§ **What is needed**
Below are the records; extract from them the line containing "Where should I" to the line containing "Task: Open the help question mark icon", both lines included, exactly and with no pictures.

§ **Records for processing**
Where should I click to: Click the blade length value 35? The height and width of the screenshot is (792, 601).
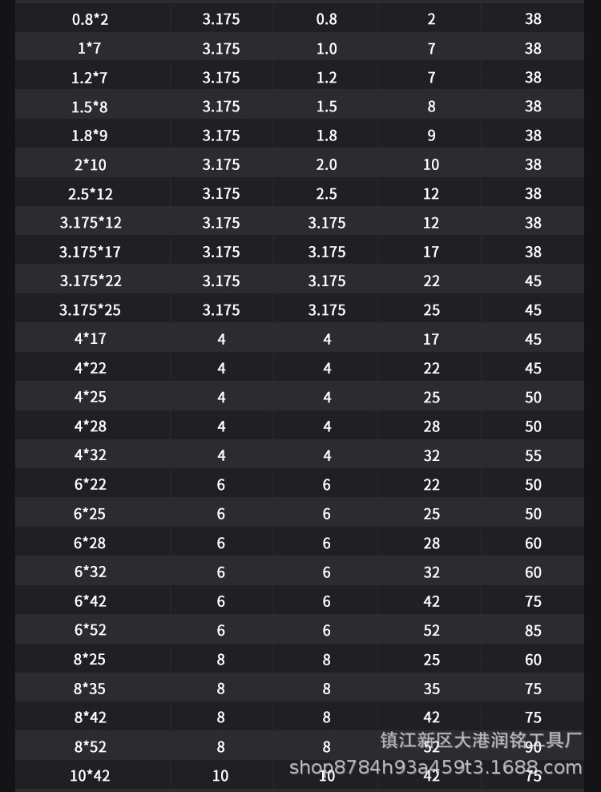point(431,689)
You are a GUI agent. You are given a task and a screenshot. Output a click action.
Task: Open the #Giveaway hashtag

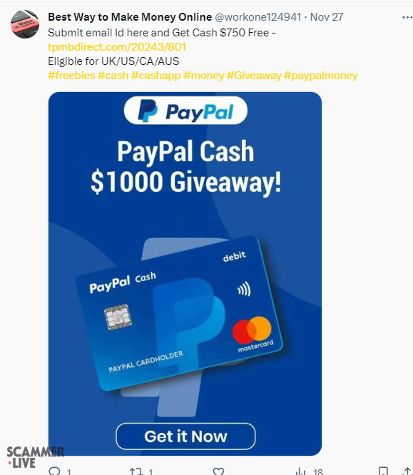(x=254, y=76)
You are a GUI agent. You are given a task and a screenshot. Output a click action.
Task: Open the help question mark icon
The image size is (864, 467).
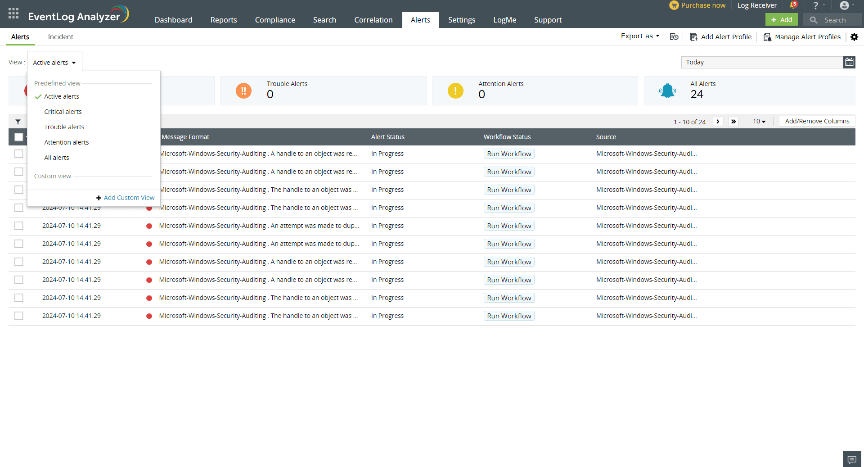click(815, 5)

--

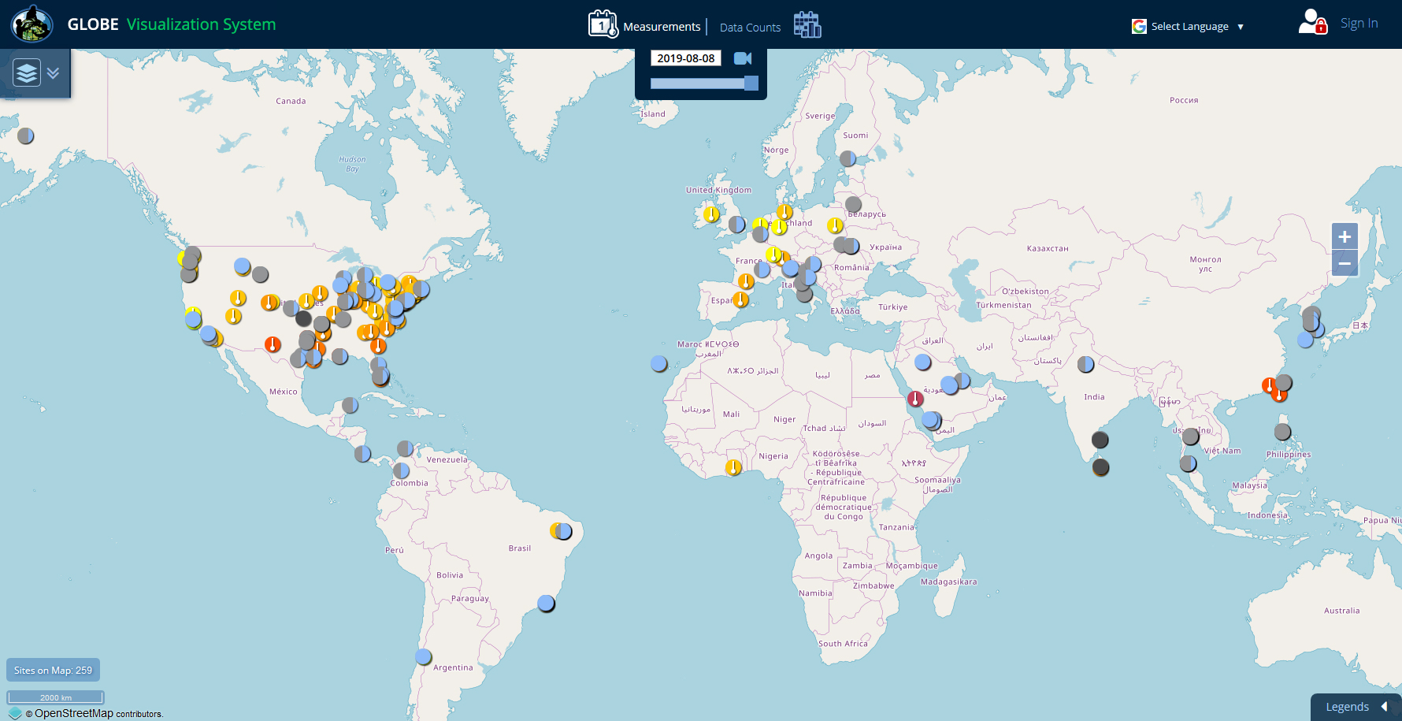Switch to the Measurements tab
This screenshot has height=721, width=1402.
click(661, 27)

§ **Solution for this exercise**
Where should I click to: Click the blade length value 35? The height and width of the screenshot is (792, 601).
point(431,689)
You are a GUI agent. You are given a task and a screenshot. Output a click action.
Task: Open the #Giveaway hashtag

(x=254, y=76)
You are a GUI agent. You are given a task and a screenshot. Output a click action.
Task: Open the help question mark icon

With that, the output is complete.